We could say that our resistive heater is less than 100% efficient, but then we have to state that relative to the temperature difference and cold reservoir temperature. Which might end up being even more misleading if we are not interested in comparing to the Carnot limit.

Sure, speaking accurately, you’d always use CoP since that’s not ambiguous. When just bullshitting on the internet… eh, I’ve probably used the colloquial term myself a bunch of times.

I’d say as to heating & cooling, the efficiency that matters is economic, not physical.

All the various “geothermal” (another semi-misnomer) systems, and to a lesser degree air exchange heat pumps, are simply harnessing economically free energy that’s present in the great bulk of the Earth’s landmass and atmosphere. A rigorous physics-based accounting would include the energy extracted from or deposited to the environment and would give a much lower efficiency figure.
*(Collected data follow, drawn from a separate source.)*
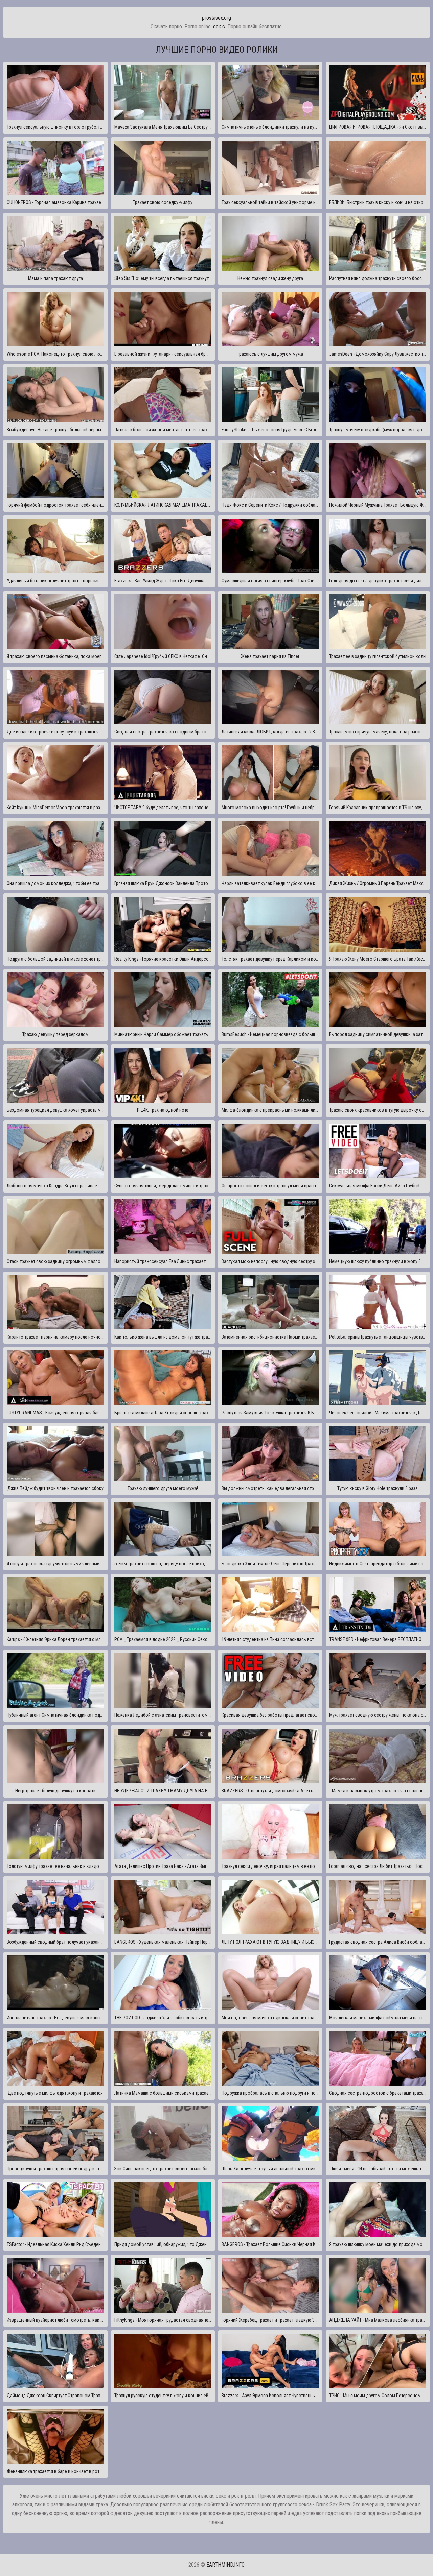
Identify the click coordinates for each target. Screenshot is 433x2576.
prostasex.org (216, 18)
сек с (219, 26)
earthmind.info (225, 2564)
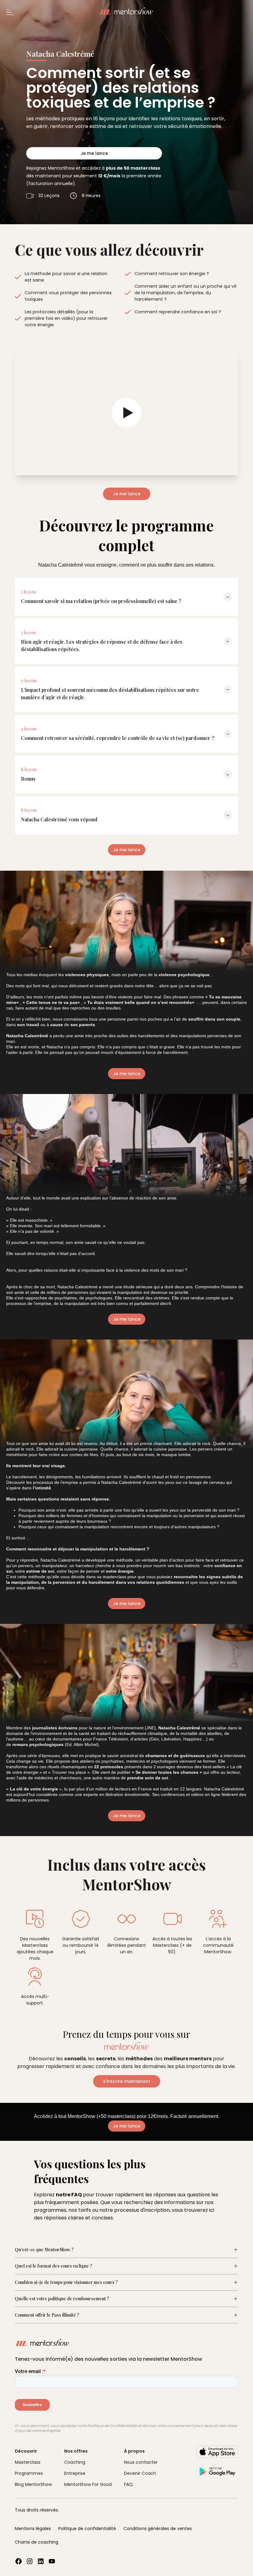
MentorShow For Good (88, 2484)
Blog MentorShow (33, 2484)
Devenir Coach (140, 2473)
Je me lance (94, 153)
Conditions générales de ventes (157, 2528)
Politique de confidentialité (87, 2528)
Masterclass (27, 2462)
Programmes (29, 2473)
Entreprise (74, 2473)
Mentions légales (33, 2528)
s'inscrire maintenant (126, 2081)
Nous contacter (141, 2462)
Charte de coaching (36, 2542)
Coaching (74, 2462)
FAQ (128, 2484)
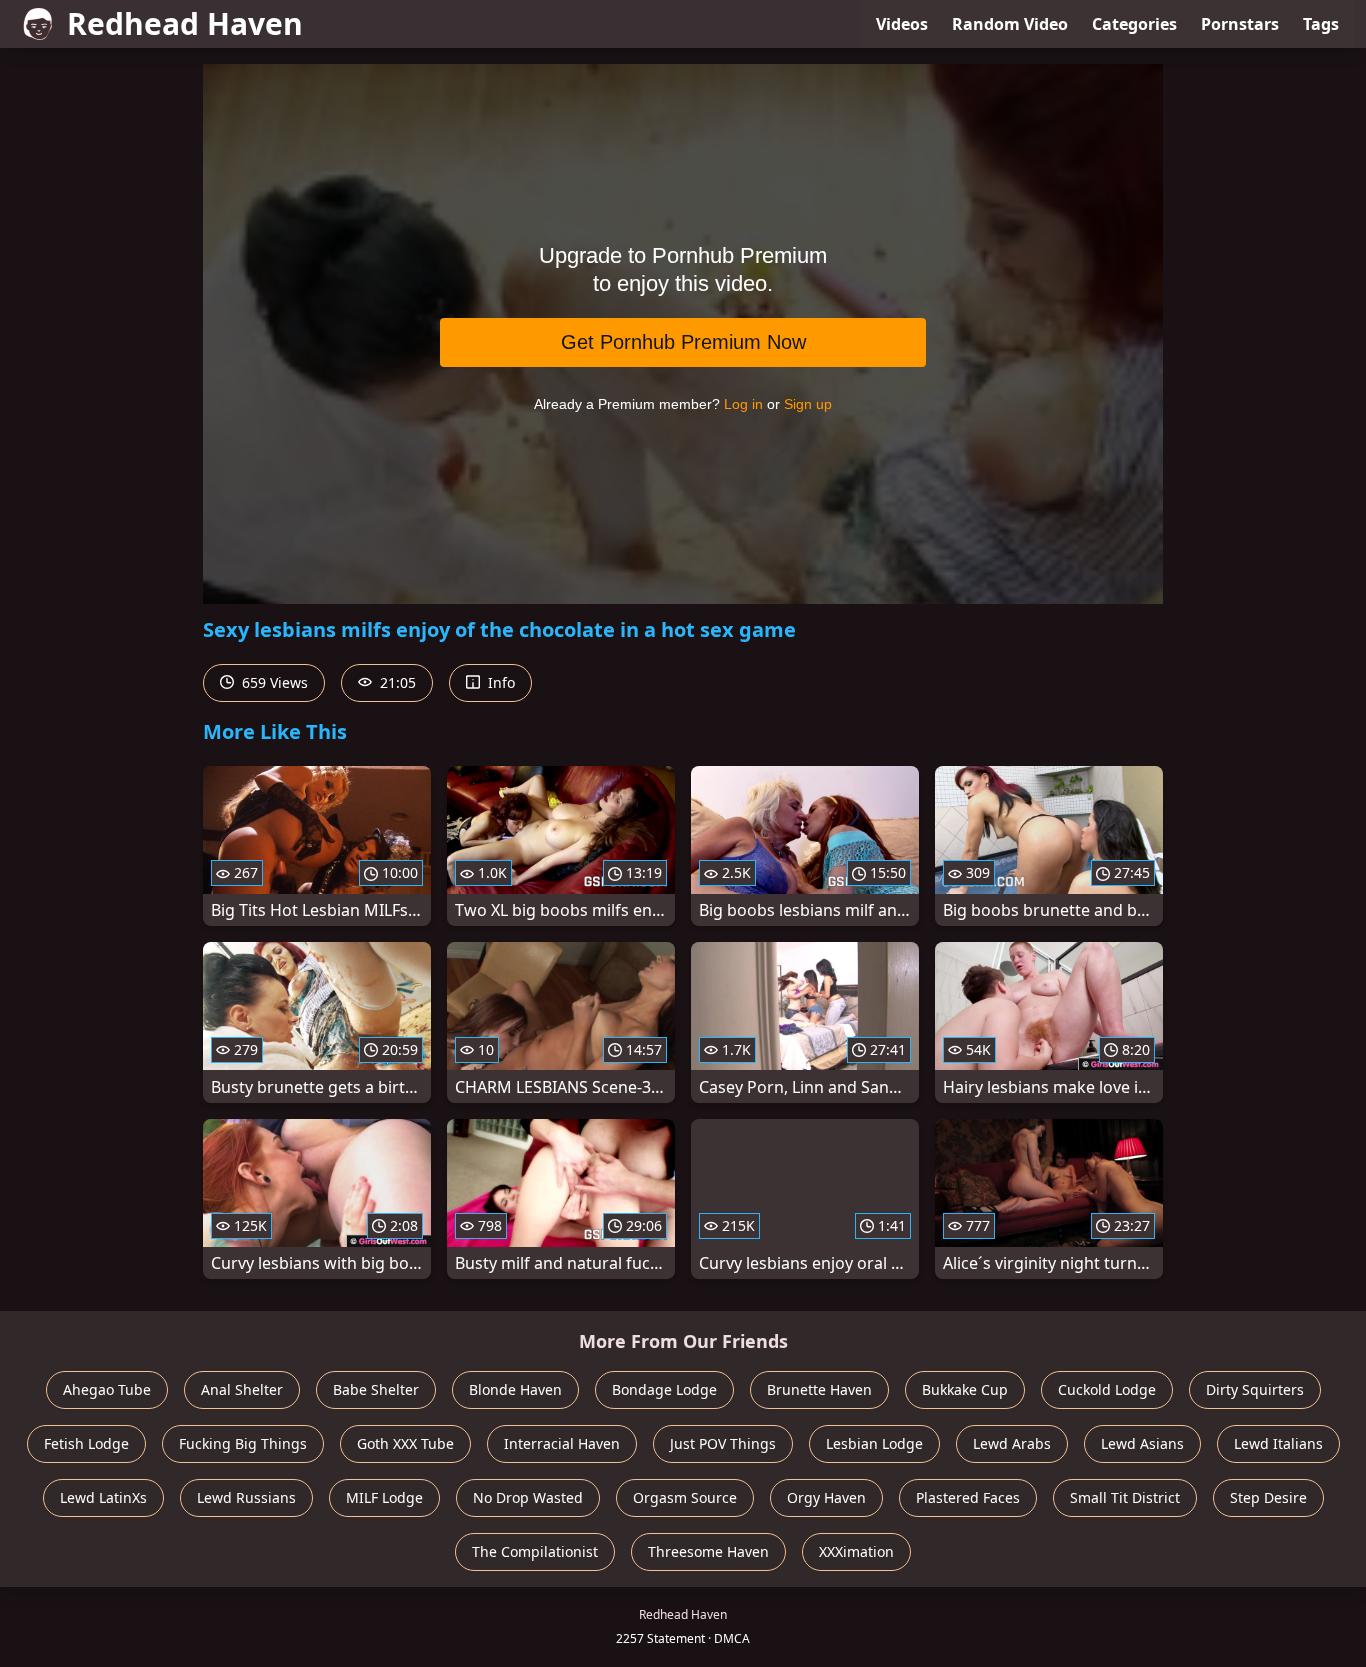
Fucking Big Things (243, 1443)
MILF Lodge (384, 1497)
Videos (902, 24)
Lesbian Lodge (874, 1443)
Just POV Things (723, 1443)
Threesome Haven (708, 1551)
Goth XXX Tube (405, 1443)
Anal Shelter (242, 1389)
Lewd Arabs (1012, 1443)
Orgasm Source (685, 1497)
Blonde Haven (515, 1389)
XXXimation (856, 1551)
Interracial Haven (562, 1443)
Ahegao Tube (107, 1389)
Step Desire (1268, 1497)
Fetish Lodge (86, 1443)
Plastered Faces (968, 1497)
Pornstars (1240, 24)
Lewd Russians (246, 1497)
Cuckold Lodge (1107, 1389)
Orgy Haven (826, 1497)
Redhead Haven (185, 23)
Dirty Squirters (1255, 1389)
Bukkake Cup (965, 1389)
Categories (1134, 24)
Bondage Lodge (664, 1389)
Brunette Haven (819, 1389)
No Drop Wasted (528, 1497)
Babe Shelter (376, 1389)
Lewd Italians (1278, 1443)
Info (499, 682)
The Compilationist (535, 1551)
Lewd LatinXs (103, 1497)
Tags (1321, 24)
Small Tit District (1125, 1497)
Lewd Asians (1142, 1443)
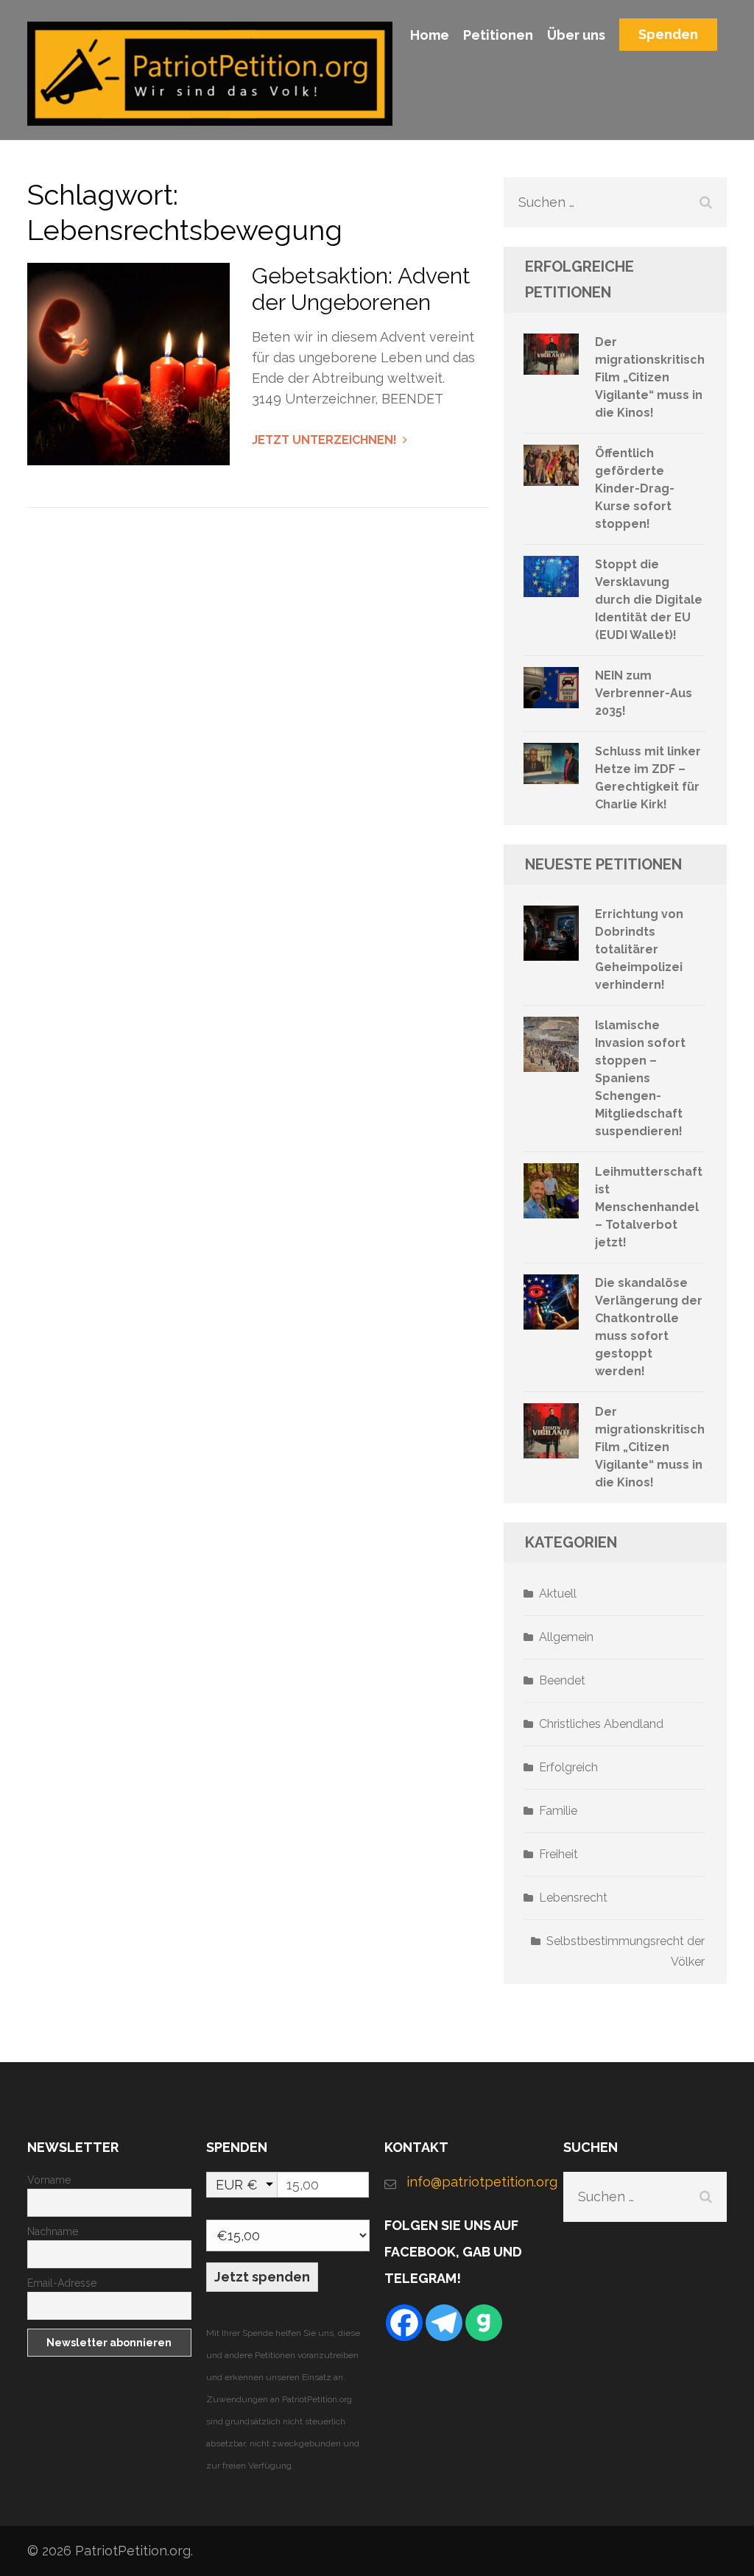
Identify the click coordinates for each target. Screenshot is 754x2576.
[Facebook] (404, 2322)
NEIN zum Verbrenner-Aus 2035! (643, 693)
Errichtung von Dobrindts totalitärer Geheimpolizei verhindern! (639, 949)
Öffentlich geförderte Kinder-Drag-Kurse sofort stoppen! (634, 488)
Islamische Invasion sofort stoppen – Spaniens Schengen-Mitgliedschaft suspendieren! (640, 1078)
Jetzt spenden (262, 2276)
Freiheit (558, 1854)
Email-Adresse (61, 2283)
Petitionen (498, 35)
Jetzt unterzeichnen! (324, 440)
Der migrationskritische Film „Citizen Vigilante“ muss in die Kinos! (654, 377)
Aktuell (558, 1594)
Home (429, 35)
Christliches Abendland (601, 1724)
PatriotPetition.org (133, 2550)
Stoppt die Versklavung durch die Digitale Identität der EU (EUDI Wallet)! (648, 599)
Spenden (668, 34)
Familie (558, 1811)
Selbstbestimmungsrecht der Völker (625, 1951)
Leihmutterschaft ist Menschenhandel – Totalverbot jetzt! (648, 1207)
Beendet (562, 1680)
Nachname (52, 2231)
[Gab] (483, 2322)
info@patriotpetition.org (477, 2181)
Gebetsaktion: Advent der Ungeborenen (361, 289)
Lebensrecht (573, 1898)
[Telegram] (444, 2322)
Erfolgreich (568, 1767)
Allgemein (566, 1637)
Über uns (576, 35)
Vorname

By my logic you can take the installed price of a solar panel vs the total lifetime electricity it can create over a 20-30 year (?) lifespan, and compute a cost per KWH, compare that to, e.g. a coal-fired plant, and decide it has an efficiency of 80 bazillion percent. FTW! :wink:

Actually, I wonder that that number is? I WAG it’s big, but not bazillions big. Anyone know?

Unfortunately, all too many of the more respectable YouTube general tech channels get suckered into “battery breakthrough” stuff. Many of these not involving actual, you know, batteries but other storage methods. Basically plugs for companies with very iffy business models.

One recent one was a sort of phase-change liquid thing. Nowhere in the entire video is energy density mentioned, cost per kilowatt hour, etc. Sets off all sorts of red flags.

Another was a large thing with pumped liquid sulfur storage. Um, between the losses of converting electricity to heat, loss of heat during storage and losses converting back to electricity this isn’t going to fly. Never mind the scale needed, the maintenance, etc. Just go with a gravity-based storage system.

The signal-to-noise ratio over all these posts is sadly too high. It seems that out of a hundred such videos, maybe 1-2 are actually significant and worthy of attention, investment, etc. There are breakthroughs, but calling every stupid idea a “breakthrough” isn’t helping. And the loss of investment capital wasted on all those junk schemes is sad.

There is no loss when converting electricity to heat.